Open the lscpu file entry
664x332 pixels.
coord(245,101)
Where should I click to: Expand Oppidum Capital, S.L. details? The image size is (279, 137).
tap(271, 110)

******************************

■ **Prompt**
Print the entries once more, character for character.

■ **Answer to the exercise**
Open the lscpu file entry
664x332 pixels.
coord(245,101)
Where should I click to: Expand Oppidum Capital, S.L. details? The image size is (279, 137).
tap(271, 110)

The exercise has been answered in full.